With the introduction of these guardrails, Atlassian aims to communicate the effects of growing data types (i.e: comments or issues) and provide you with controls, insights and capabilities to keep your data in line.
So now that we know the goals of Guardrails, what are they exactly?
More on Guardrails
In short, guardrails for Confluence are recommendations from Atlassian on various limits that a Data Center instance could reach at scale. Atlassian recommends avoiding surpassing these thresholds in order to keep your instance stable.
In Atlassian’s community post about guardrails, they say guardrails are based on real-world experiences with large enterprise customers. This means that there is real data to back up their recommendations within Jira and Confluence Data Center deployments. It also means that these are not a “one size fits all” recommendation. They list out each guardrail and provide a threshold or limit for that guardrail. This threshold is a data point which you can reference when investigating each guardrail. You might find that your instance is performing well and over some of these thresholds. Or you might find your instance is performing slowly but it’s operating within these thresholds. We think it’s important to at least mention this before we dig into the weeds of the guardrails.

■ Items in a dataset:
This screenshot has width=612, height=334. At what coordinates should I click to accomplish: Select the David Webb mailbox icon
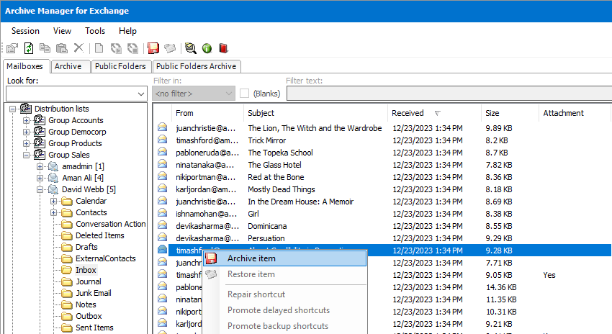(53, 189)
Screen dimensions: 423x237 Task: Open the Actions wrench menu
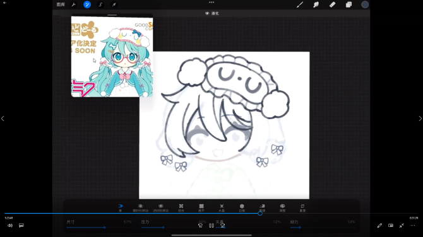pyautogui.click(x=73, y=4)
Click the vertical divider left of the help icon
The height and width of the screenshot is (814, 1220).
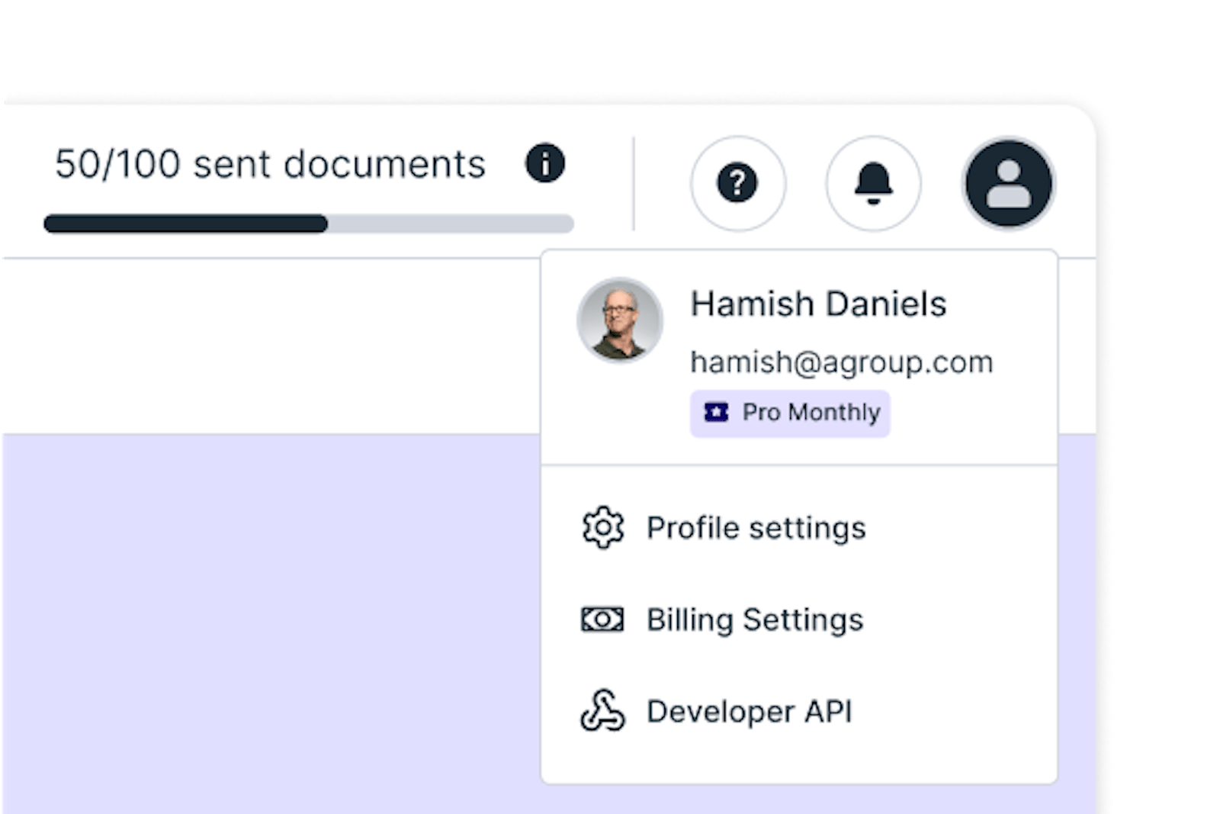[x=634, y=183]
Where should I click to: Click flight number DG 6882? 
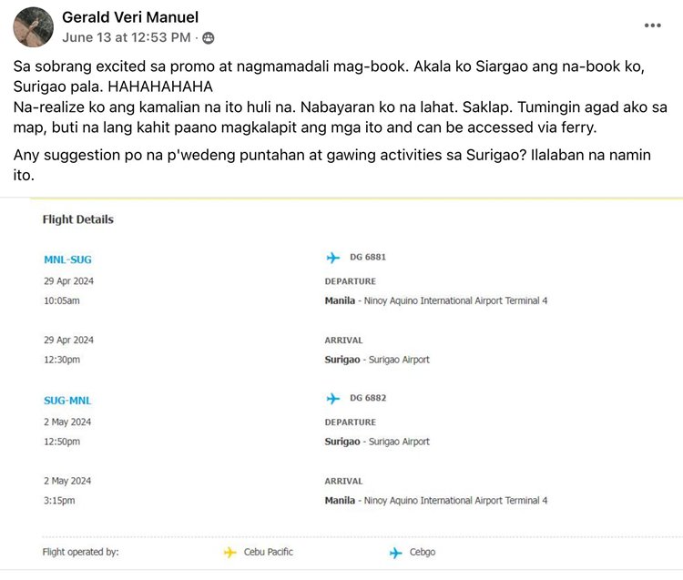coord(368,398)
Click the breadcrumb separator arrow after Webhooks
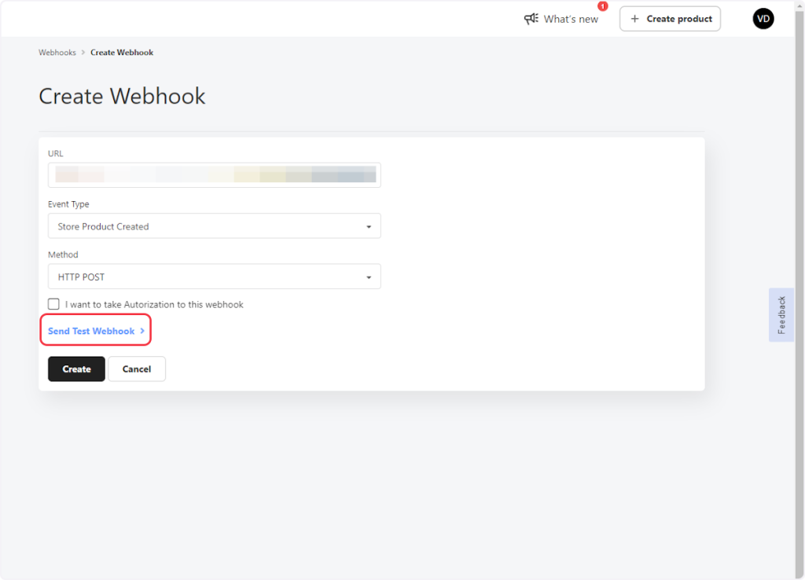This screenshot has height=580, width=805. pyautogui.click(x=83, y=53)

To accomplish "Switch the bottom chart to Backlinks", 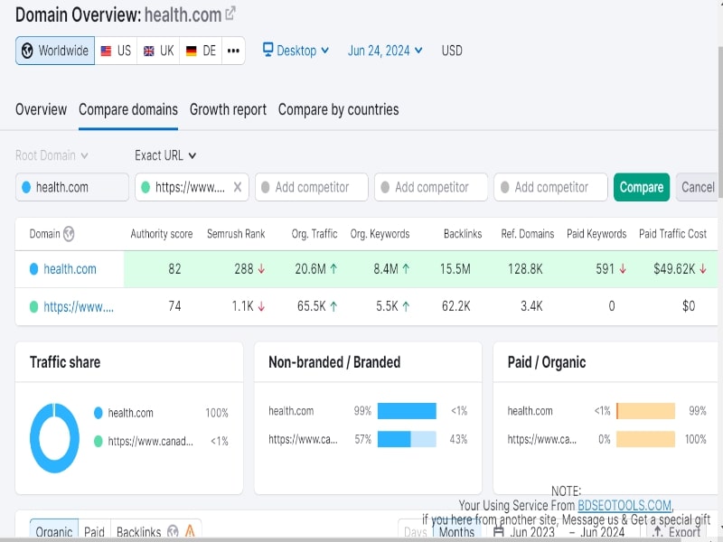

■ Directives:
**a)** Could you write out the part of the Confluence guardrails passage that starts with "With the introduction" and goes on through "are they exactly?"?
**b)** Answer these questions about the Confluence guardrails passage:
(i) What kind of instance are the guardrail limits said to apply to at scale?
(ii) What are guardrails said to be based on?
(iii) Why does Atlassian recommend avoiding surpassing the thresholds?
**c)** Does each statement agree with the Confluence guardrails passage? Answer yes or no for each, quoting the words that decide it.
(i) Guardrails are presented as a "one size fits all" recommendation.
(ii) An instance might perform well while being over some of the thresholds.
(iii) Comments and issues are given as examples of growing data types.

■ Answers for the exercise:
**a)**
With the introduction of these guardrails, Atlassian aims to communicate the effects of growing data types (i.e: comments or issues) and provide you with controls, insights and capabilities to keep your data in line.
So now that we know the goals of Guardrails, what are they exactly?

**b)**
(i) A Data Center instance.
(ii) Real-world experiences with large enterprise customers.
(iii) To keep your instance stable.

**c)**
(i) No: "It also means that these are not a “one size fits all” recommendation."
(ii) Yes: "You might find that your instance is performing well and over some of these thresholds."
(iii) Yes: "growing data types (i.e: comments or issues)"